I am going to share my friends experience with getting his suicidal 11 year old help. He is a federal police officer and his daughter's mother is a nurse, both have decent health insurance plans. The first problem they ran into was finding a facility with an available bed, then came fighting with insurance as to what is covered and for how long. Meanwhile the child found herself in a facility in Nevada where bullying and fist fights with other patients was common. Let's just say the therapy wasn't the greatest, and parents across the country run into these type of problems. It seems that the good facilities are for the wealthy.
You can look across American and find headlines about these type of issues, in 2022/2023 the New York Times ran a story about parents abusing these facilities and dropping off children that did not meet the clinical requirements to be admitted. There also seems to be very little regulation of these facilities, we just hope that they are doing the right thing and hiring the right people.

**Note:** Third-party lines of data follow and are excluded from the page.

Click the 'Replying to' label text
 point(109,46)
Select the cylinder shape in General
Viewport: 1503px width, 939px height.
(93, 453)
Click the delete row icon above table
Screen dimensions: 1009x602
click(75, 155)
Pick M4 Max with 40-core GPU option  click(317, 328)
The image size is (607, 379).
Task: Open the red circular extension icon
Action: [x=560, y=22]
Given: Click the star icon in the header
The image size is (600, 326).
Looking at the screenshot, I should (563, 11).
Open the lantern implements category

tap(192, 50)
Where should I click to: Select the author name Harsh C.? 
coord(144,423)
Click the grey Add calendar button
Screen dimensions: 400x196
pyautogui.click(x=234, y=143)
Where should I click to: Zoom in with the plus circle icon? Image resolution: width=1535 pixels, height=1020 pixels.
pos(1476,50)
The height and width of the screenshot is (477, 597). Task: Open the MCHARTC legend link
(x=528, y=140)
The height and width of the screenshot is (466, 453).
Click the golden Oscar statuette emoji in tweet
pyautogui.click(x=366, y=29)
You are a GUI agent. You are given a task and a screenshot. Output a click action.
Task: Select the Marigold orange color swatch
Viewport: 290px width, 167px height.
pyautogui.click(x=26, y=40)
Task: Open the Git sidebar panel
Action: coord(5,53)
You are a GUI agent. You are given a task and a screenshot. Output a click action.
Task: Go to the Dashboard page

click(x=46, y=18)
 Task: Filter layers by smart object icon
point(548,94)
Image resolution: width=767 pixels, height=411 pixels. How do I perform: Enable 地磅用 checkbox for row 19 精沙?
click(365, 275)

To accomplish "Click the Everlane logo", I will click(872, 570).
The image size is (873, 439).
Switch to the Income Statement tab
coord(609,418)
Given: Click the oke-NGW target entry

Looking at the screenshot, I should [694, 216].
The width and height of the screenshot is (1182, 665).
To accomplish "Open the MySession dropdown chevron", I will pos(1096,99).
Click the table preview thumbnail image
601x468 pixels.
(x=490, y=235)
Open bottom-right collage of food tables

The Idaho Youth Ranch just opened a facility in Idaho. I hope and pray they get it right. I sat in a meeting with them and the Department of Health & Welfare, and a few other vested parties before it opened and suggested to make all policies RIGHTS based. In a state like Idaho, where everyone looks the other way when these issues arise, that its just a matter of time before there is a critical incident and the facility is shut down.
Yes we need these facilities, however there is evidence that suggest with the right support group and the right outpatient program patients will do better than peers in a facility. The reality is that some parents are part of the problem for the child too. What is the solution? I vote cameras, Ai, and any thing flagged by the Ai gets sent to the proper authorities to start "due process" for the offender. Upon admission and discharge educate all patients on their rights, as all parents & guardians on their rights.
I actually suggested to St. Luke's to handout upon discharge a copy of the Patient Bill of Rights to all, I don't think they liked the idea, given they have security guards in multiple locations that have escalated situations in emergency rooms, that is a story for another post.
I have more to say about this, this one gets me a little fired up. Some of these kids stand no chance of ever having a happy life. I am happy that I learned to disassociate and split rather than end up in one of these.